A universal style guide

January 10, 2016

In my opinion, a style guide is essential to any open source project or project with multiple contributors.

Ideally, a style guide should consist both of a specification and a tool to check and apply the styling to source files. Good examples are go fmt or pep8.

But moreover, I believe a style guide should be universally applicable, no matter the programming language.

What follows is my personal, universal style guide. Of course, those are only guidelines and the rules might need to be broken in a few cases. It includes a few rules for writing simple and maintanable code as well.

General styling

  • 4 spaces for indentation. This is a controversial topic, but 4 spaces tend to be more readable and aligns nicely with Pythons or Rubys def.
def helloWorld
    "Hello, World!"
end
  • 80 characters line length. It’s the default width for most terminals and narrow code is more readable. The only exception to this rule are strings which can’t be broken up.
text := "Anyone is free to copy, modify, publish, use, compile, sell, or " +
        "distribute this software, either in source code form or as a " +
        "compiled binary, for any purpose, commercial or non-commercial, " +
        "and by any means."
  • After a line wrap, Function parameters should align with previous parameters.
#!/bin/bash
sudo apt-get -qy install astyle bison build-essential cabal-install-1.22 \
                         cmake command-not-found curl
  • Double quotes for strings
console.log("Hello, World");
  • Keywords are followed by a space.
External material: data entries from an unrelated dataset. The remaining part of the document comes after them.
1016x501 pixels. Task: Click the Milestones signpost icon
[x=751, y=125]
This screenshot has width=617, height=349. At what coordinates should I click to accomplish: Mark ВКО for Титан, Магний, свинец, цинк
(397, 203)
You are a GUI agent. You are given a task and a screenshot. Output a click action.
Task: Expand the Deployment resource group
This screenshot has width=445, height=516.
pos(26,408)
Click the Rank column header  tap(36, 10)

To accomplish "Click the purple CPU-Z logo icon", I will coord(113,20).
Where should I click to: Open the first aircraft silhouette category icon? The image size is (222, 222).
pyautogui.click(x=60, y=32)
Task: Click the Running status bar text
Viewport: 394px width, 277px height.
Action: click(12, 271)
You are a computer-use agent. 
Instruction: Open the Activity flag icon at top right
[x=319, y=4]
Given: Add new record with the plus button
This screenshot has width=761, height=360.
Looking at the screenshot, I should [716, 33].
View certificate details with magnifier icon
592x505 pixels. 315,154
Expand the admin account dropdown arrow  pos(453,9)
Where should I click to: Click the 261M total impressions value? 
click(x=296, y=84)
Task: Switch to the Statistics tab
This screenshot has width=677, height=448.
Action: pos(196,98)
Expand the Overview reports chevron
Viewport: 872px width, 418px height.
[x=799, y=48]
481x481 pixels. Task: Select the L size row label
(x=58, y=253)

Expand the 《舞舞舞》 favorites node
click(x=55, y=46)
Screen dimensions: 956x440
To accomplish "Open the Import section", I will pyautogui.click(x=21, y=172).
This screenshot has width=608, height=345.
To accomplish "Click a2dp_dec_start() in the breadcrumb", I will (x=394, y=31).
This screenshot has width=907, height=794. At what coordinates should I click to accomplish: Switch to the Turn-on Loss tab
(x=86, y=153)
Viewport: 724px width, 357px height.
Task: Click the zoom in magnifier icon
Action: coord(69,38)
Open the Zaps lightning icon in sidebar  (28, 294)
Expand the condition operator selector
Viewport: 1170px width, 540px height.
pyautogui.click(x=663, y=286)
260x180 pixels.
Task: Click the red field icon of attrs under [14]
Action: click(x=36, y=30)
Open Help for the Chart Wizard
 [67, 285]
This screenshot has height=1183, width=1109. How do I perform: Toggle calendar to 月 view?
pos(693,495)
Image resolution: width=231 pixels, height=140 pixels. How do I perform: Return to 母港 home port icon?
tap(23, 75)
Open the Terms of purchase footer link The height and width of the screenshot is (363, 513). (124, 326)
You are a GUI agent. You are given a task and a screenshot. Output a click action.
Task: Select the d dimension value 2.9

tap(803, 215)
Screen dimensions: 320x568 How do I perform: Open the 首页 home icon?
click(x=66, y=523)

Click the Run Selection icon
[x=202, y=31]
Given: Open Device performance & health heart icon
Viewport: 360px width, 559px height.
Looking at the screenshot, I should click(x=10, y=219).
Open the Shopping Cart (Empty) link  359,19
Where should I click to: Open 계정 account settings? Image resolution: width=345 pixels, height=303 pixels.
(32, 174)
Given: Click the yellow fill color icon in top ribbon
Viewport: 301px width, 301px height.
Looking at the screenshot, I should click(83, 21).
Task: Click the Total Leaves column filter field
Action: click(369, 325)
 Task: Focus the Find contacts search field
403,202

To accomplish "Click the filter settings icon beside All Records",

Operators have spaces before and after them. In general, each special character should have spaces around it. Exceptions to this rule: (, ), [, ] and !.
if err != nil {
    http.Error(w, err.Error(), http.StatusBadRequest)
}
  • Avoid parentheses if possible. We don’t want to end up with something as unreadable as Lisp.

Logical paragraphs

  • Variables should be grouped together in blocks.
  • The members of a block should be aligned by =, : or a similar symbol.
  • Blocks, methods and classes are be separated by an empty line.
  • Everything should be alphabetically ordered. This includes: Variables, Classes, Methods, Lists, Maps, etc.
  • Files should have the following structure:
    1. Imports
    2. Global variables
    3. Classes
    4. All other methods / functions.

Classes

  • Classes are not longer than 100 lines. Blank lines and comments don’t count.
  • Avoid getters, setters and properties. Try to use encapsulation instead.

Methods

  • Methods should be no longer than 5 lines. This enforces us to write clean code. Blank lines and comments don’t count.
  • Methods take no more than four parameters.
  • Methods should only have one level of identation. If you need more, your function is probably too complicated.
  • Avoid the else keyword. This prevents if-else chaining.

Naming

  • Names should be descriptive but short.
  • Don’t abbreviate names.
  • Names should be written in camelCase.

Documentation

  • Always use multiline comments for Documentation. Single line comments should be reserved for actual in-line comments.
  • Documentation should always start with the exact name of a class or method.
  • Multiline comments should open and close on a separate line.
/*
 * example does this and that...
 */
function example() {
    log("This and that")

    // This is a useful comment about our choice of callback
    callback()
}

Miscellaneous

  • Wrap primitives in a classes. There is a reason you want to use primitives, so it’s probably important enough for its own class. See Primitive Obsession
  • No unused variables
  • Always treat error variables.
  • No trailing whitespaces. They’re evil!
  • Each file should end with a blank line. It’s the POSIX standard.